■ What you will do: Please set down each of the lines below once more, exactly, omitting all pictures.

■ Stored records:

Segment Open

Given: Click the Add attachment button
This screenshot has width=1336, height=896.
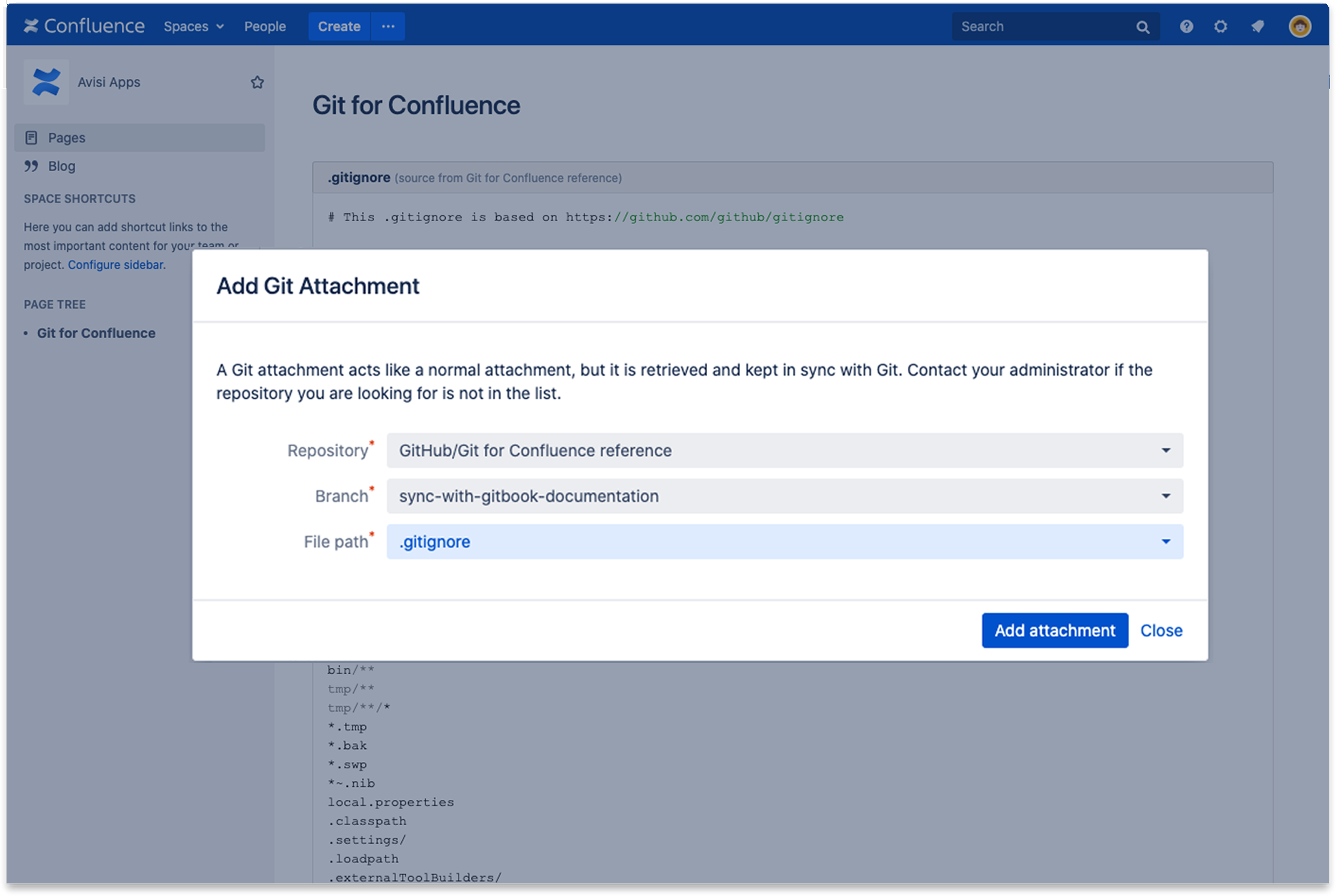Looking at the screenshot, I should point(1054,630).
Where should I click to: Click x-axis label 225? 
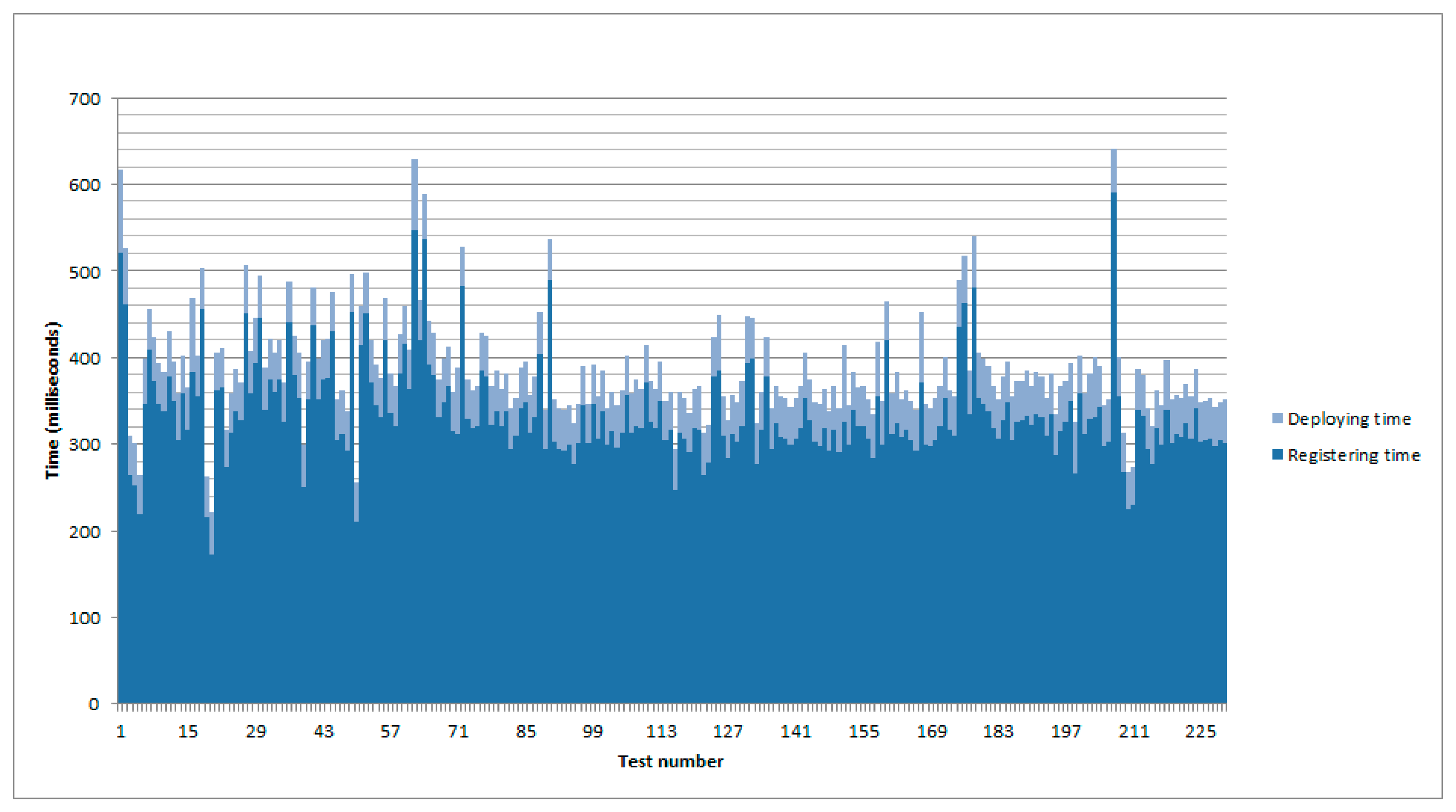point(1200,731)
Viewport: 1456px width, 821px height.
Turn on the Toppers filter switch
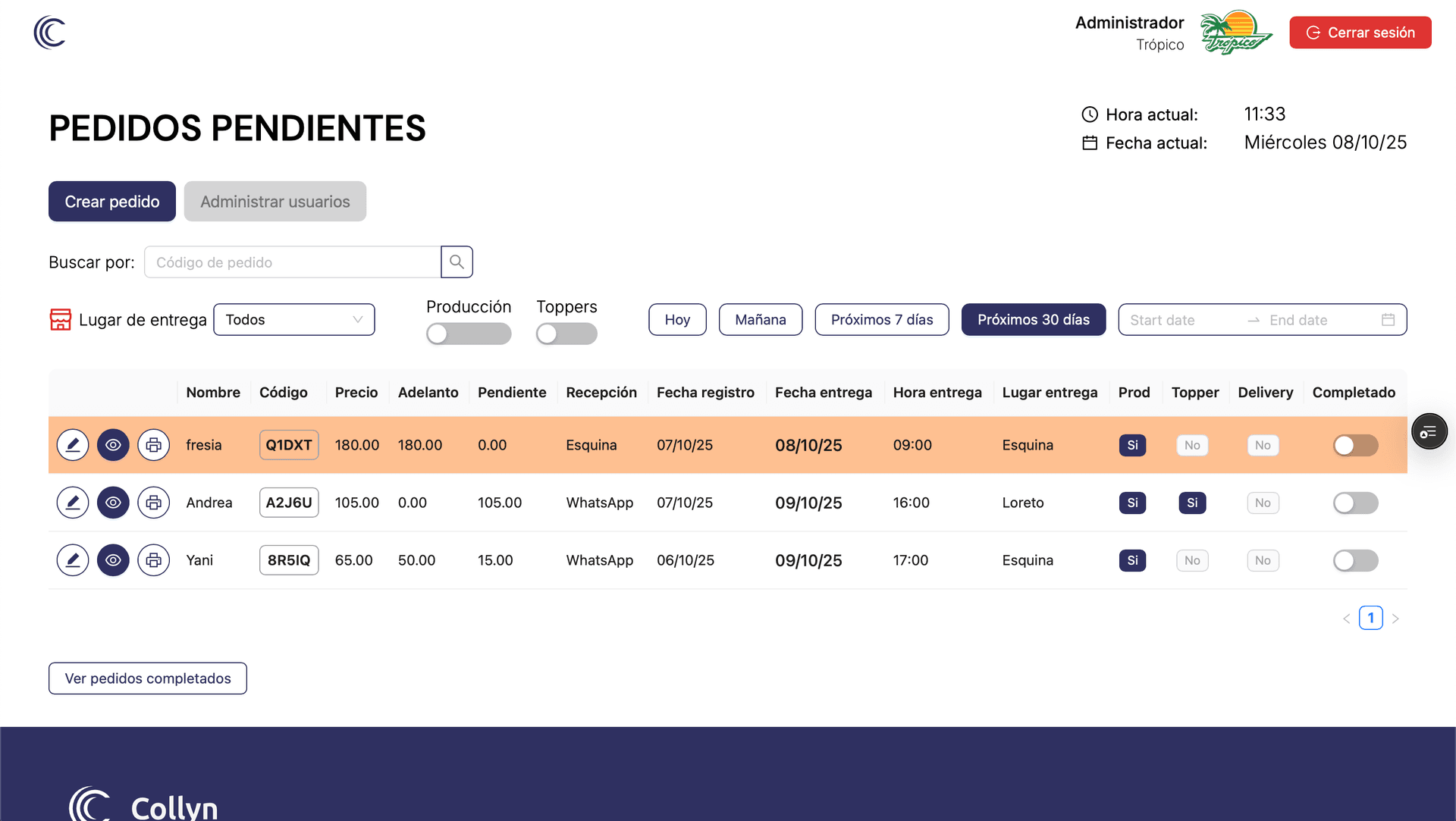click(566, 334)
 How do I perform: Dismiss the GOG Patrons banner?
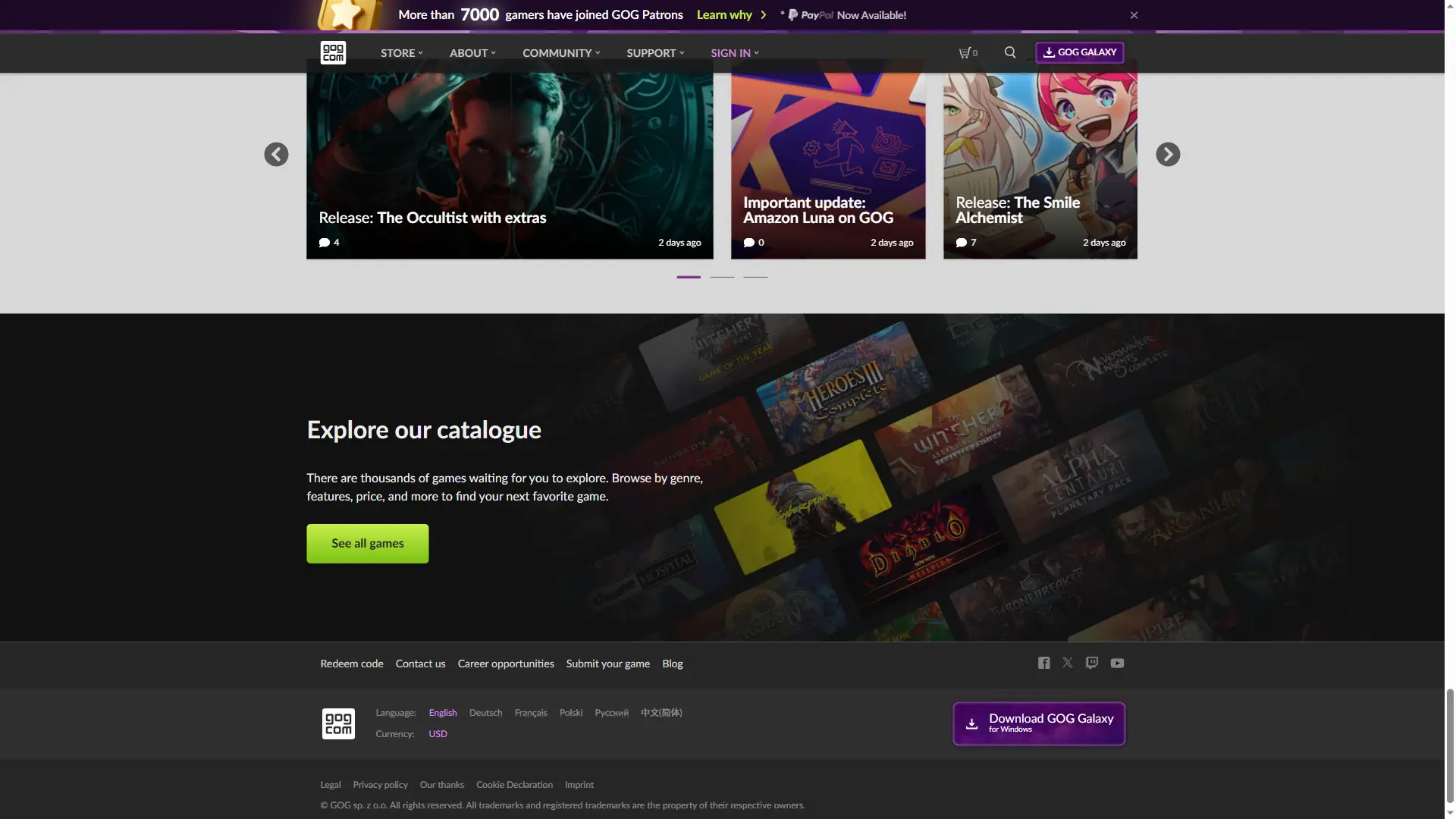(1134, 15)
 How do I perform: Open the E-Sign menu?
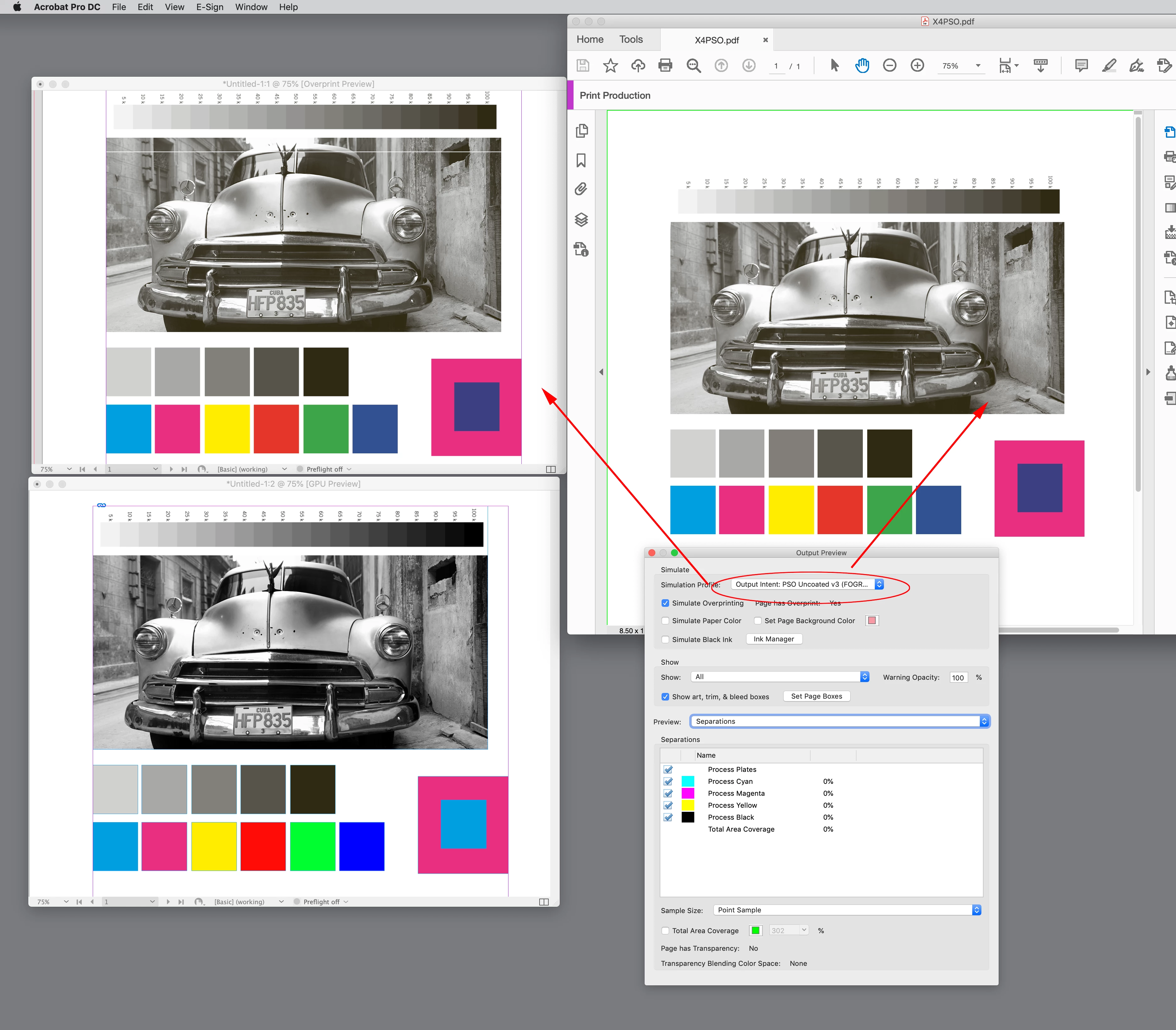click(x=210, y=7)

Segment Closed

■ Solved exercise:
Given: Click the Add attachment button
This screenshot has width=1336, height=896.
Looking at the screenshot, I should point(1054,630).
Where should I click to: Click x-axis label 225? 
point(1200,731)
Viewport: 1456px width, 821px height.
Turn on the Toppers filter switch
click(566, 334)
 How do I perform: Dismiss the GOG Patrons banner?
(1134, 15)
 How do I perform: Open the E-Sign menu?
click(x=210, y=7)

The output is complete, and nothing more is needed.